The panic in her voice is immediate, and I realize I’ve just scared her even more.

“I… I want to help you two,” I say quickly. “I know about you. I came here to free you.”

It sounds ridiculous out loud, like the kind of lie someone would invent when they’re out of options. Unfortunately for both of us, it’s the truth.

Hailey doesn’t answer right away. In the dark I can’t read her expression, but I hear the shift in her breathing, the way it turns cautious.

“Free us,” she repeats.

Another bump jars the van. My vision tilts and my skull throbs in response, a sickening, heavy pulse that makes me swallow bile.

“I know how it sounds,” I whisper. “But I’m not with them.”

“With who?”

“The people driving. The ones who took you.”

Hailey’s eyes catch a smear of light from somewhere, just enough to show the fear still clinging to her expression.

“Well, you’re in here,” she says. “So how are you going to help?”

I shift carefully, inching my weight onto my knees.

“I came with… other people,” I say. “We were outside.
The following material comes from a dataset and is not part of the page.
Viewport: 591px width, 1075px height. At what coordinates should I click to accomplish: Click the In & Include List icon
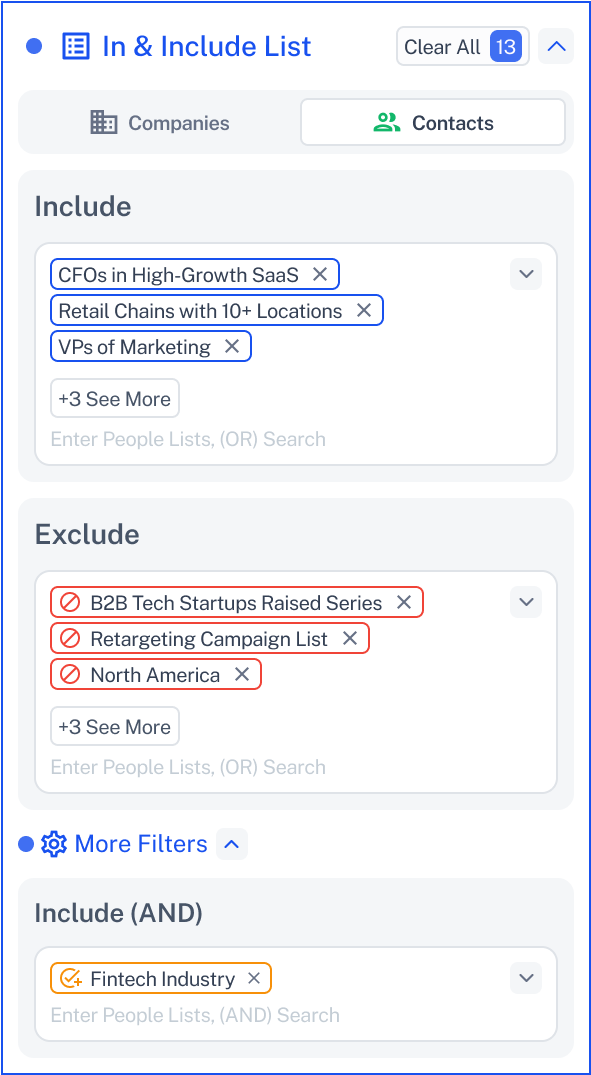click(75, 47)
We tried to stop them.”

The moment I say it out loud, the memory punches straight through the fog. Cassian shot. Nathaniel tranquilized. My pulse stutters. Where the hell are they now? What happened to them?

Hailey’s gaze flicks to Lila. “Good thing she cannot hear you right now,” she whispers. “Or else she’d burst into tears.”
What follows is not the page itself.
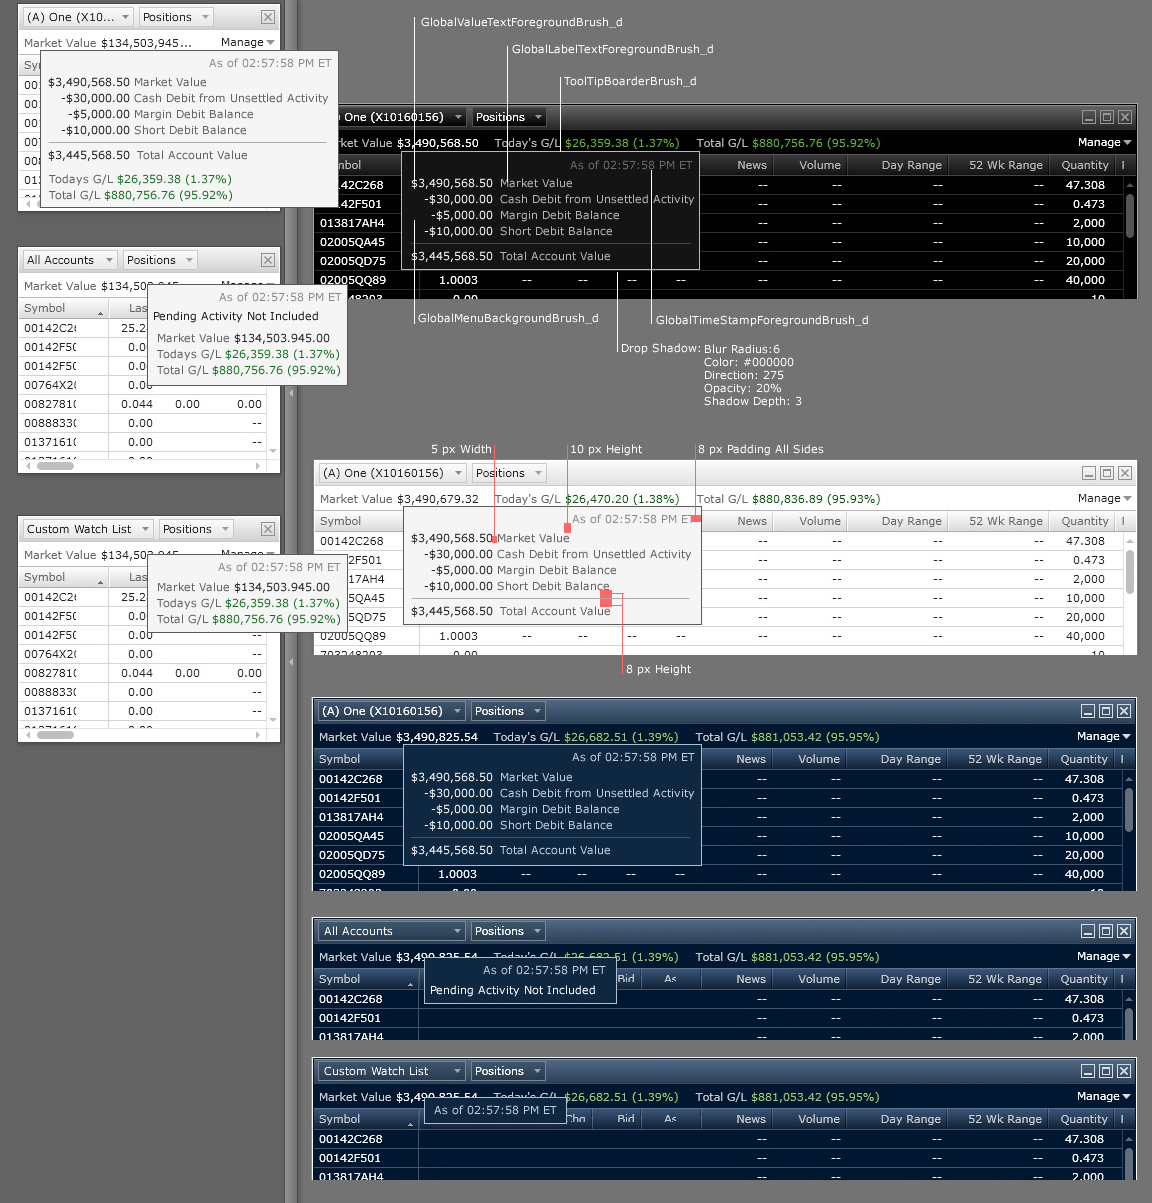The width and height of the screenshot is (1152, 1203).
Task: Maximize the dark blue Custom Watch List window
Action: (x=1106, y=1071)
“It’s true,” I whisper back, and my eyes drift to the girl.

Lila is folded wrong, head tipped forward, hair stuck to her cheek. Her chest rises, but only shallowly, like her body is doing the bare minimum to keep going. I reach out before I can talk myself out of it and brush her hair away with my fingertips.

Her skin is damp.

“Lila,” I whisper. “Hey. Wake up.”

Nothing happens.

Hailey makes a small sound, almost a warning. “Don’t,” she whispers. “She won’t. Not yet. I always wake up first and have to wait for her.”